## How to complete this task
Below is a block of entries; repeat exactly the lines starting at the line that contains "This screenshot has height=1832, width=916." and ending at the line that contains "Given: Click the connectTinkerforge.m", both included.

## Data listing
_ _ _ _

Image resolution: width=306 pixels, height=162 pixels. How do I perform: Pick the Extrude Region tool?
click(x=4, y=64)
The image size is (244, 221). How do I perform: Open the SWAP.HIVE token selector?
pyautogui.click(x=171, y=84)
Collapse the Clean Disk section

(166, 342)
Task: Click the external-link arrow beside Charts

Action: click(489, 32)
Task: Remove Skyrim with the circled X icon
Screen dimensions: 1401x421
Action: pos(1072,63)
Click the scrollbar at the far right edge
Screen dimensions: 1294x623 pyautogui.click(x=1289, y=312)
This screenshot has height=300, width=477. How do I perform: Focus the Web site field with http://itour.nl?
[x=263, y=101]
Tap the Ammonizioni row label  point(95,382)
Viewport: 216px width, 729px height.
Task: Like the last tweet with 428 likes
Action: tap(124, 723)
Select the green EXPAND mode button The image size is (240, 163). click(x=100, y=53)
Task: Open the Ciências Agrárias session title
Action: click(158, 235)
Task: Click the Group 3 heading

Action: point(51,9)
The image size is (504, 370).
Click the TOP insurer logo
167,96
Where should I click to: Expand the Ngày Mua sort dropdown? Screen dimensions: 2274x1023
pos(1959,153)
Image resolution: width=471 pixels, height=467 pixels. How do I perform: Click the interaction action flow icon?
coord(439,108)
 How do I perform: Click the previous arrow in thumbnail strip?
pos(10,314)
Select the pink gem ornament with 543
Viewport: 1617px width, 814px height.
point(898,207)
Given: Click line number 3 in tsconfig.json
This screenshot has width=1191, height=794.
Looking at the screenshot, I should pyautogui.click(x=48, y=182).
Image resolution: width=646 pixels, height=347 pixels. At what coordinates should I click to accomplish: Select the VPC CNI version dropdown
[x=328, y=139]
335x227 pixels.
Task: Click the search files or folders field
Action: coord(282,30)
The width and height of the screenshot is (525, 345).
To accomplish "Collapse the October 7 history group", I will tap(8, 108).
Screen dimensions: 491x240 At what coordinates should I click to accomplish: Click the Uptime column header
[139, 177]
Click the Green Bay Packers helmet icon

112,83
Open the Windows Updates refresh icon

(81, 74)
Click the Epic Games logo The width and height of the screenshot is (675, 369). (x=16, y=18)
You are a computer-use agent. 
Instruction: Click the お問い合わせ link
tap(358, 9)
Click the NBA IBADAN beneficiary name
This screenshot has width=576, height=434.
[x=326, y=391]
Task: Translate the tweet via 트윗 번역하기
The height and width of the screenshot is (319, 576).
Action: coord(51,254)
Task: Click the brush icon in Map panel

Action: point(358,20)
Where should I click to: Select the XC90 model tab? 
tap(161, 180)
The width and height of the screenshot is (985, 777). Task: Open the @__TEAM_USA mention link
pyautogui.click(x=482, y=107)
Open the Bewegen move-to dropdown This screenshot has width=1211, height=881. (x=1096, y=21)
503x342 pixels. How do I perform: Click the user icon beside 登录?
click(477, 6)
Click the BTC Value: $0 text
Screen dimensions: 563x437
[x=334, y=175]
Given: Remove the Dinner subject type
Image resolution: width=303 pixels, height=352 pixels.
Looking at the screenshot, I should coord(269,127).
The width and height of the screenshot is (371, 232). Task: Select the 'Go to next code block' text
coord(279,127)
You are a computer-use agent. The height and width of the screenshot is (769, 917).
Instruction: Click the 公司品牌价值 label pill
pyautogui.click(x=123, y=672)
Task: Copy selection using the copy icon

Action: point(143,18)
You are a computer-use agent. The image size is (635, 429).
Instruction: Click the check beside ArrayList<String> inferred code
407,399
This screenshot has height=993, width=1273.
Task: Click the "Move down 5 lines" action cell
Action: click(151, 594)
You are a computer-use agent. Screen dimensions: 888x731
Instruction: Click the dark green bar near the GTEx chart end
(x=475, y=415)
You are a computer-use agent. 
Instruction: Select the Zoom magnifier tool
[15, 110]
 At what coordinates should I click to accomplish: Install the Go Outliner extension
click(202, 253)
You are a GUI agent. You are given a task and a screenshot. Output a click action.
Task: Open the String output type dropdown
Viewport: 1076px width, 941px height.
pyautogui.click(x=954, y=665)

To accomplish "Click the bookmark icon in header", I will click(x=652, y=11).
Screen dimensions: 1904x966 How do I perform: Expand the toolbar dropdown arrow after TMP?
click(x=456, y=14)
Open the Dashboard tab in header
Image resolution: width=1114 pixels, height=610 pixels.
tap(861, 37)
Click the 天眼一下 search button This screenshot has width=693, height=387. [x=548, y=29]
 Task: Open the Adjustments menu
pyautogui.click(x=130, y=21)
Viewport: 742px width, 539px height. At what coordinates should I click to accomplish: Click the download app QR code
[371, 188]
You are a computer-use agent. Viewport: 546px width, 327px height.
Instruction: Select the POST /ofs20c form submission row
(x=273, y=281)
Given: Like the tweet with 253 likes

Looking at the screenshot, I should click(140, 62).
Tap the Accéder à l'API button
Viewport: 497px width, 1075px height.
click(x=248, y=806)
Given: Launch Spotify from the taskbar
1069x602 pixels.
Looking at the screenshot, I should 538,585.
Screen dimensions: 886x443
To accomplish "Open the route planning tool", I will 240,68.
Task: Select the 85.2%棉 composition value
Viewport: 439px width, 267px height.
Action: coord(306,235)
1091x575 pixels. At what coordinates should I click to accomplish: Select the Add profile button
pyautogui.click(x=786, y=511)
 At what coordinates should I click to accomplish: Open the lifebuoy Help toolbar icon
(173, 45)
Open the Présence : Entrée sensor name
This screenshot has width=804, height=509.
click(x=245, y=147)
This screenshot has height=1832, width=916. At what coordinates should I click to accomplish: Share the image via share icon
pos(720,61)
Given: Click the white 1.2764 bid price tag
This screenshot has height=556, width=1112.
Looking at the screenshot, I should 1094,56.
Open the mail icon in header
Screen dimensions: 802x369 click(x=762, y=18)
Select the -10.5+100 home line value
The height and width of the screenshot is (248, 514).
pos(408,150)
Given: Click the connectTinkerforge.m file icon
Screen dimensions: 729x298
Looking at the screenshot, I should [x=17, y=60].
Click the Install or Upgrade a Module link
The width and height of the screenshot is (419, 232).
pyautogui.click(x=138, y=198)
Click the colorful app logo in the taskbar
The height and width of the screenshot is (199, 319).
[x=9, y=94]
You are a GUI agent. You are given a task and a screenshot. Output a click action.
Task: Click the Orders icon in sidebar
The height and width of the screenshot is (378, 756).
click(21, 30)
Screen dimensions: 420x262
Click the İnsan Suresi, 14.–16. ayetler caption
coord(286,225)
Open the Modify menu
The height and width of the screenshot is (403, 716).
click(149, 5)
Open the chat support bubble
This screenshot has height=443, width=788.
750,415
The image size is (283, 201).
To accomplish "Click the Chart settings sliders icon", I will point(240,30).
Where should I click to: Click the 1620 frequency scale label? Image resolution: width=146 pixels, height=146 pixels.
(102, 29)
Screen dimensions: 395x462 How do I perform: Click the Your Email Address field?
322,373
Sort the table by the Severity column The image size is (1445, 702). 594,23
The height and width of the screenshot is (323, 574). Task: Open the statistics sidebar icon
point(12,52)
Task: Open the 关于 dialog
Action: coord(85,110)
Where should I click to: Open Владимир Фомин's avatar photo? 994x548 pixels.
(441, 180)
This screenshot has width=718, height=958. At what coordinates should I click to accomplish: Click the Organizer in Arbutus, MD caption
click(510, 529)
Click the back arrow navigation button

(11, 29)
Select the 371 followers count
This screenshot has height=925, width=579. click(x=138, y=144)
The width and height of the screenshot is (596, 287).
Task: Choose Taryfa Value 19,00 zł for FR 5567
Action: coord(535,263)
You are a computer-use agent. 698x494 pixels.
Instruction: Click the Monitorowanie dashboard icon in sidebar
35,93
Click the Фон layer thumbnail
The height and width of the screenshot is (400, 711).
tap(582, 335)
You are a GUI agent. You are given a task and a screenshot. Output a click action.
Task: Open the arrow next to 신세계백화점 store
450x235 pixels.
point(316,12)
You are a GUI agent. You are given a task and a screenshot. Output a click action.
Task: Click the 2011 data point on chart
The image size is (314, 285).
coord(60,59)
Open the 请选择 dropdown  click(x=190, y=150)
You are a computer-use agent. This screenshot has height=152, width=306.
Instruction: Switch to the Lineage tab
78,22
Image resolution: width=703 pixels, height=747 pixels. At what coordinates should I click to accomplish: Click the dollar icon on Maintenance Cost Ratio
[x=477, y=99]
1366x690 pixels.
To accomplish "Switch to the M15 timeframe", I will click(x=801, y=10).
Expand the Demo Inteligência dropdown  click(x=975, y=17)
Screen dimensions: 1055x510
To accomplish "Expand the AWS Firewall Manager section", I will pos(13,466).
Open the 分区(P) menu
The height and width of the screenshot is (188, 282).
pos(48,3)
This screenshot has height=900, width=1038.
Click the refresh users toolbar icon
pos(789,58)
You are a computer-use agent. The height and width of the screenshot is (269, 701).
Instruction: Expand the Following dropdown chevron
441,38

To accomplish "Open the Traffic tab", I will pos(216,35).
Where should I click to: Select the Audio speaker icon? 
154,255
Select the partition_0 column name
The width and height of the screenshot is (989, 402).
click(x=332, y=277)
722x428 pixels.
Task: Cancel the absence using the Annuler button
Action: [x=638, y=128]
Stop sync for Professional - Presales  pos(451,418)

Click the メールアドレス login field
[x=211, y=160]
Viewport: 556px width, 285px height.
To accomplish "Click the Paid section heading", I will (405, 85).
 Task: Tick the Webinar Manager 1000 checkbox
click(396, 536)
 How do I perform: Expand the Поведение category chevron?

_ _ _ _

## Result of this exercise
This screenshot has height=1832, width=916. At what coordinates should I click to accomplish: Share the image via share icon
pos(720,61)
Given: Click the white 1.2764 bid price tag
This screenshot has height=556, width=1112.
Looking at the screenshot, I should 1094,56.
Open the mail icon in header
Screen dimensions: 802x369 click(x=762, y=18)
Select the -10.5+100 home line value
The height and width of the screenshot is (248, 514).
pos(408,150)
Given: Click the connectTinkerforge.m file icon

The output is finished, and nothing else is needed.